■ STATED TASK ■
Report every line in the listing below that contains the string "resolution". Matches are case-sensitive.

■ RECORDS SHOWN ■
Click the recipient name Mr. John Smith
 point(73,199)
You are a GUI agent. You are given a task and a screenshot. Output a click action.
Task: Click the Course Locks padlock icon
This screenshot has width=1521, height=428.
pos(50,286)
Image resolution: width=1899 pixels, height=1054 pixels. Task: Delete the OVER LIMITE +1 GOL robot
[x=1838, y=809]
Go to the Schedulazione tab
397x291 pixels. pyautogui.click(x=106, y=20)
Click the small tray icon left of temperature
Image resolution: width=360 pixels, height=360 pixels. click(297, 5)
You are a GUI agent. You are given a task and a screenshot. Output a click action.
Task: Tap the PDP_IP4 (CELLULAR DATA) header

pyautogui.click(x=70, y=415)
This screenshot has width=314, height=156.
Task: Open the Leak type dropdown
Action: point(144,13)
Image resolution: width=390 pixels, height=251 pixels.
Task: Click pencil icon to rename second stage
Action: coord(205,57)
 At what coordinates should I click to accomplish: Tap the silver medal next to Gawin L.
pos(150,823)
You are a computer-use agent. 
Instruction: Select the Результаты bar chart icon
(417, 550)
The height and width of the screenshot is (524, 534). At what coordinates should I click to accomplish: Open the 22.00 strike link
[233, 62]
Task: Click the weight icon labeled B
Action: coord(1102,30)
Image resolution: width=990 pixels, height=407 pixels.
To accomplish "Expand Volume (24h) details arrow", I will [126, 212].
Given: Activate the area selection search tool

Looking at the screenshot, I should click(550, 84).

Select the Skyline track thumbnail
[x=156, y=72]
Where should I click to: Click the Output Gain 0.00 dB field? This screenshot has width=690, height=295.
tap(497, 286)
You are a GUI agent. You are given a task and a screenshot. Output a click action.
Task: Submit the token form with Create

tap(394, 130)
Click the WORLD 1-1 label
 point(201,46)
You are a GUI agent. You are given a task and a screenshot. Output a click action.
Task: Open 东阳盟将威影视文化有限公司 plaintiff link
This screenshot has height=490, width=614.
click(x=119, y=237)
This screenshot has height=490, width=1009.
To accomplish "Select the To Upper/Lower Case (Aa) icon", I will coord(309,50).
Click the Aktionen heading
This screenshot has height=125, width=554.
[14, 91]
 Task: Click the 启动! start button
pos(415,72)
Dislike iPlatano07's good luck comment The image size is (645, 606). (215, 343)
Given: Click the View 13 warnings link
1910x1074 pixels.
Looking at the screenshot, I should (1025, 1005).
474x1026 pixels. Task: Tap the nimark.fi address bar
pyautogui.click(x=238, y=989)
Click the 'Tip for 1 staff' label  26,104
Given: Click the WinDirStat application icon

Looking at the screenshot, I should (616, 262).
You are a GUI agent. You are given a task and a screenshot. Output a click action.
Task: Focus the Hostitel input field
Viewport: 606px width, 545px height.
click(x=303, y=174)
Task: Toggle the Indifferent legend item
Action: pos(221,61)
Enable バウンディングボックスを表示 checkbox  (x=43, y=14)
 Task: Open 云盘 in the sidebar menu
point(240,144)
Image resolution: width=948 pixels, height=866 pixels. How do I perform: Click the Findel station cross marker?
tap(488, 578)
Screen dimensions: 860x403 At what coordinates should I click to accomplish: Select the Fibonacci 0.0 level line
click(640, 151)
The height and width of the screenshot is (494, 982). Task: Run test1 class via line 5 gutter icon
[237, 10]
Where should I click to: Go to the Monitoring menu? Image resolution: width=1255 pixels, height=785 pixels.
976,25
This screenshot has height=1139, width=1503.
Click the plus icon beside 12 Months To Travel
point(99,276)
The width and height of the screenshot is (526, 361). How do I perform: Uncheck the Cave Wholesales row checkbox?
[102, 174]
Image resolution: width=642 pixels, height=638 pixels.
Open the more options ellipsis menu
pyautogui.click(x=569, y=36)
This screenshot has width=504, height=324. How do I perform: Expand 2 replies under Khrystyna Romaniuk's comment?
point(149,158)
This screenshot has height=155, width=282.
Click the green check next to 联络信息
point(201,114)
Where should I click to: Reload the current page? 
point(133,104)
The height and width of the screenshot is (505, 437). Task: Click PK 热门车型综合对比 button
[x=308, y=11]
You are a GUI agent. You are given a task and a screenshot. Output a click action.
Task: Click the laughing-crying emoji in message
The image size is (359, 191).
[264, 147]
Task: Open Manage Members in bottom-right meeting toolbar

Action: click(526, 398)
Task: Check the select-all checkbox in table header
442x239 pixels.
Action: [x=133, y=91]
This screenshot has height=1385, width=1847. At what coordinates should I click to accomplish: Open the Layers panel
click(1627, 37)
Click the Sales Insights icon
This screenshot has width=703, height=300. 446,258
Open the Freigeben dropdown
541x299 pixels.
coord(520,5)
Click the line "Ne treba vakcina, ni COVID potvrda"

■ RESULT OF THE TASK ■
Image resolution: width=1899 pixels, height=1054 pixels. Task: Delete the OVER LIMITE +1 GOL robot
Image resolution: width=360 pixels, height=360 pixels. click(297, 5)
Image resolution: width=390 pixels, height=251 pixels.
Image resolution: width=990 pixels, height=407 pixels.
Image resolution: width=948 pixels, height=866 pixels. How do I perform: Click the Findel station cross marker?
Where should I click to: Go to the Monitoring menu? Image resolution: width=1255 pixels, height=785 pixels.
Image resolution: width=642 pixels, height=638 pixels.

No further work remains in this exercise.